Task instructions: Give again, unchanged, the line that contains "You are a computer-use agent." together with every line that follows it until the entries end.

--- Study material Enclosed Below ---

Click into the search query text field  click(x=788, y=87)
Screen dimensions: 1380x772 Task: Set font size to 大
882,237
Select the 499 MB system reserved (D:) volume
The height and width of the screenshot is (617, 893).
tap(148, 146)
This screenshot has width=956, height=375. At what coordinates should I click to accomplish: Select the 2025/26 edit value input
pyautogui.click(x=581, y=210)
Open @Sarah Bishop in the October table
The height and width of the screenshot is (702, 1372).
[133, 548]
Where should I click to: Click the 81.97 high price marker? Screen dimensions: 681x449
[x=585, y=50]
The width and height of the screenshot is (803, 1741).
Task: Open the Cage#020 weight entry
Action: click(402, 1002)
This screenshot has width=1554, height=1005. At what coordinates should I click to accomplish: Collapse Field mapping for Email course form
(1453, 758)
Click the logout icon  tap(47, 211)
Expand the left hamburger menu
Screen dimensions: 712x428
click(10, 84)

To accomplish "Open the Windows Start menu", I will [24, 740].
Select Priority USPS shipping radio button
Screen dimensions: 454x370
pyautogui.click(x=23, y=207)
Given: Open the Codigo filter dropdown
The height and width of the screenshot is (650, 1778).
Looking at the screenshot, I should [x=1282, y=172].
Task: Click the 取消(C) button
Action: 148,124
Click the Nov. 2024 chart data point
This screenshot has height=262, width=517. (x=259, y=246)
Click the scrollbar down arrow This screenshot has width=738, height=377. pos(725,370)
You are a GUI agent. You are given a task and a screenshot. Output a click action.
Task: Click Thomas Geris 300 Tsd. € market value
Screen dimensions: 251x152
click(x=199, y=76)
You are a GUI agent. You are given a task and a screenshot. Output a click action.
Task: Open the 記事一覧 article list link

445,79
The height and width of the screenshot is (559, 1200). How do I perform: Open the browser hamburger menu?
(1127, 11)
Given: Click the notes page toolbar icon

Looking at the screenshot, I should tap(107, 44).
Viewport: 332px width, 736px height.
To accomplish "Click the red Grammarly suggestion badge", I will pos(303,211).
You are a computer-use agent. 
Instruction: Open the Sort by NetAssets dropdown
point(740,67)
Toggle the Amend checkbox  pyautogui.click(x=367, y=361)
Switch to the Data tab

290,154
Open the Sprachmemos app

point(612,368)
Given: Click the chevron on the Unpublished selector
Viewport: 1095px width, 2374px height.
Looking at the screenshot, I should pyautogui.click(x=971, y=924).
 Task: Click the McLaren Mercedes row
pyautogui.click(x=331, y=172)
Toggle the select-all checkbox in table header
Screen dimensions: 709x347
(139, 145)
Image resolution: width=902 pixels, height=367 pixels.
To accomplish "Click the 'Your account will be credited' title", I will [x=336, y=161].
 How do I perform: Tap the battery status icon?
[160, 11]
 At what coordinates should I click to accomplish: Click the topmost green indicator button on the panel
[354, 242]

--- End of Enclosed Study material ---

Exercise output:
You are a computer-use agent. 
Instruction: Open the Sort by NetAssets dropdown
point(740,67)
Toggle the Amend checkbox  pyautogui.click(x=367, y=361)
Switch to the Data tab

290,154
Open the Sprachmemos app

point(612,368)
Given: Click the chevron on the Unpublished selector
Viewport: 1095px width, 2374px height.
Looking at the screenshot, I should pyautogui.click(x=971, y=924).
 Task: Click the McLaren Mercedes row
pyautogui.click(x=331, y=172)
Toggle the select-all checkbox in table header
Screen dimensions: 709x347
(139, 145)
Image resolution: width=902 pixels, height=367 pixels.
To accomplish "Click the 'Your account will be credited' title", I will [x=336, y=161].
 How do I perform: Tap the battery status icon?
[160, 11]
 At what coordinates should I click to accomplish: Click the topmost green indicator button on the panel
[354, 242]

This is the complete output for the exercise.